«На лучшей собственной звезде». Вася Ситников, Эдик Лимонов, Немухин, Пуся и другие - [106]
О чем печалится, скажем, Веня? Он знает, что каждая тварь после соития бывает печальной, этот естественный закон наблюдался еще Аристотелем, а вот Веня, вопреки Аристотелю, постоянно печален, и до соития, и после, – вот о чем печалится Ерофеев.
А что вопиет Сапгир в минуту пьяной задушевности? Естественно, что о себе самом: «Я никого не люблю: ни детей своих, ни жён-сучек, ни отца, сапожника-придурка, что меня за восторги моей поэтической души колошматил почем зря. Я сам себе только и интересен, какой ни есть, сам себе миленький да хорошенький!»
Когда поэт Холин, вглядываясь в реалии бытия, заявляет: «У меня возникло подозрение, Что это – обман зрения», т. е. дает понять, что во всем этом говне он только и есть личность, то явно лукавит или же врет – себе же самому врет.

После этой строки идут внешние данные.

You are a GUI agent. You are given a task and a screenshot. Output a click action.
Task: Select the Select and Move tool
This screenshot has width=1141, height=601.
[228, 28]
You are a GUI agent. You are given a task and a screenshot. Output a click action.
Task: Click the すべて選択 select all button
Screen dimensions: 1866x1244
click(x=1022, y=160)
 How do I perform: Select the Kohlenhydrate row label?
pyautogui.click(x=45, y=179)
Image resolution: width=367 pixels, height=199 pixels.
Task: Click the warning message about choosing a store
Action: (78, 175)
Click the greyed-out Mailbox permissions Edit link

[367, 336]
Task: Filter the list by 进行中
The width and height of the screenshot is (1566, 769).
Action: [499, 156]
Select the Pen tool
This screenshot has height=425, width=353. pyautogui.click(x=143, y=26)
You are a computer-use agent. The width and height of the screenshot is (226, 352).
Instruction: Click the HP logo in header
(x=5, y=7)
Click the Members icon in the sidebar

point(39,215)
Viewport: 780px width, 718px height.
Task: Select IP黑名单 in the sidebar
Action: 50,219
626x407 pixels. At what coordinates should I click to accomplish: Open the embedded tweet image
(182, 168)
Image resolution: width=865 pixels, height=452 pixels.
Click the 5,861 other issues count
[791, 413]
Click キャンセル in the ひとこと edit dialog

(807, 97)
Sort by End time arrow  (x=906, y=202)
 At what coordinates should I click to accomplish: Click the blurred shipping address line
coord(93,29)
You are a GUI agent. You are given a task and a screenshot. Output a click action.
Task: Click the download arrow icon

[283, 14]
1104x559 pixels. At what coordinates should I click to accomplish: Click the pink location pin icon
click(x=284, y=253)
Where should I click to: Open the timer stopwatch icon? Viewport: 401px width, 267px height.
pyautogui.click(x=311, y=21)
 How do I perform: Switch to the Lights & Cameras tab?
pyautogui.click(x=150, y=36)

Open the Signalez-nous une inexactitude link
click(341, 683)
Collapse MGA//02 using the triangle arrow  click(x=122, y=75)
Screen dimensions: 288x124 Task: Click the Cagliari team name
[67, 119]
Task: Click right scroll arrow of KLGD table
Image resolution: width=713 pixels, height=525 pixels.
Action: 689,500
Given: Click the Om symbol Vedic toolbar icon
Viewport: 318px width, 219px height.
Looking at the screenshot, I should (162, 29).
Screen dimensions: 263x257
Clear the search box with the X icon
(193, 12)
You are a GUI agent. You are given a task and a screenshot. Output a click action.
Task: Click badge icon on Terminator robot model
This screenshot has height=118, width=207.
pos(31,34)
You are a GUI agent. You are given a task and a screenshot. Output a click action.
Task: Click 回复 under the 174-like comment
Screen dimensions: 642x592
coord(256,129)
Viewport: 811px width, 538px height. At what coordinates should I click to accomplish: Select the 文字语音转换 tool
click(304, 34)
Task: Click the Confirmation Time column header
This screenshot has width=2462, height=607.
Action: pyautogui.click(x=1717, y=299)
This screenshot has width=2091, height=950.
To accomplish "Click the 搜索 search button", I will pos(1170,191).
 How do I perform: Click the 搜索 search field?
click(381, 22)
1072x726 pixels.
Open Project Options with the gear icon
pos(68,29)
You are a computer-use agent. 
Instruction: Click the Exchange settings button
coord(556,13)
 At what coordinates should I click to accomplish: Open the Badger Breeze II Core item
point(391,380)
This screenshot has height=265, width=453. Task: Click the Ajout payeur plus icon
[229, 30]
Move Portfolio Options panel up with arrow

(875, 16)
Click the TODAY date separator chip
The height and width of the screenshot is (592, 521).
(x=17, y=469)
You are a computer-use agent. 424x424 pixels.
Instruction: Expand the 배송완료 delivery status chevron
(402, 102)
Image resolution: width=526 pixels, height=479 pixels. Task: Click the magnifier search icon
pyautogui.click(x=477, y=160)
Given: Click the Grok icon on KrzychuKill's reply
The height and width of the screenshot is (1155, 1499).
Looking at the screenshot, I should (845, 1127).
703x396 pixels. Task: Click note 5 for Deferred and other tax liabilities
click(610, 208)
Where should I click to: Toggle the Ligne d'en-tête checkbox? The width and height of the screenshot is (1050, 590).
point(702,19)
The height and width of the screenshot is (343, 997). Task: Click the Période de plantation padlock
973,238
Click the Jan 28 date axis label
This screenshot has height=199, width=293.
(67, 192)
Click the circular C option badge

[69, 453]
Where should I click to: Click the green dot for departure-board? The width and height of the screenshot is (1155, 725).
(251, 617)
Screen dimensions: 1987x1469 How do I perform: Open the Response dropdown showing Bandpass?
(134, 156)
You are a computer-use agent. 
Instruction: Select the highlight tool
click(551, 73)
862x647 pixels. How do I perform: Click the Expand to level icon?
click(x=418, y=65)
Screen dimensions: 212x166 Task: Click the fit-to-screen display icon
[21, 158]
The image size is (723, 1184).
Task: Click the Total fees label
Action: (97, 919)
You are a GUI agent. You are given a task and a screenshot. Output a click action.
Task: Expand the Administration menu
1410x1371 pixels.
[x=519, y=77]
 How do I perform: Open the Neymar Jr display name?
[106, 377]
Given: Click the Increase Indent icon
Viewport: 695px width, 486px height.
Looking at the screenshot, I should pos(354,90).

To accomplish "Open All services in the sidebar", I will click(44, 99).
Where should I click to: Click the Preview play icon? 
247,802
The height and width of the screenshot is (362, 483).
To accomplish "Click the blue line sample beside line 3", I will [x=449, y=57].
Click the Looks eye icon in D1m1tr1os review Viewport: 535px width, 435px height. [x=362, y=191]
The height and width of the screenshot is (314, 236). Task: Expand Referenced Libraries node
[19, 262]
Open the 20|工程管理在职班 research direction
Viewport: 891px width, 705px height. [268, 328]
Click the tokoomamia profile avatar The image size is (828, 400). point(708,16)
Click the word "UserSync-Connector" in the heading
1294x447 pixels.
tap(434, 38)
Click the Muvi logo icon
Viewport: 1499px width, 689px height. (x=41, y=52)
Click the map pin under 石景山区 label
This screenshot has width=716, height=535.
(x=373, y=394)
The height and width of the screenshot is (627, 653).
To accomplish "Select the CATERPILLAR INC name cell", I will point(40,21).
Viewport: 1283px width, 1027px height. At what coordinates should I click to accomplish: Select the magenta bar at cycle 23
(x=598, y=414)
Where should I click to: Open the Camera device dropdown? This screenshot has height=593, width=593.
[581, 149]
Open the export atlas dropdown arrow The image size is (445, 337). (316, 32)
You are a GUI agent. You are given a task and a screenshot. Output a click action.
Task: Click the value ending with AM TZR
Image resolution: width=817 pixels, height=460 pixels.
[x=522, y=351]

Ибо он, Холин, никого ничуть не лучше и не хуже – такое же несовершенное советское «эго в квадрате». От беспутства и порочных страстей аж иссох весь, потому способен лишь лаять зло да скрипеть зубами.
Сева Некрасов, тот еще хуже. Только и может ехидничать, злобиться да очернительством лихим душу свою тешить. Нет живого человека, которому он бы ласковое слово сказал. Ни Родину не любит, ни родичей, ни себя самого.
Да и сам Евгений Леонидович, старичок Божий, не больно-то пример нравственной жизни собой являл. Всю жизнь пил, развратничал да жмурился на «клубничку». И друзья у него были ему же подстать – никакой там ни Фальк или Лентулов, а, например, Филарет Чернов, которого он в своей малой прозе воспел.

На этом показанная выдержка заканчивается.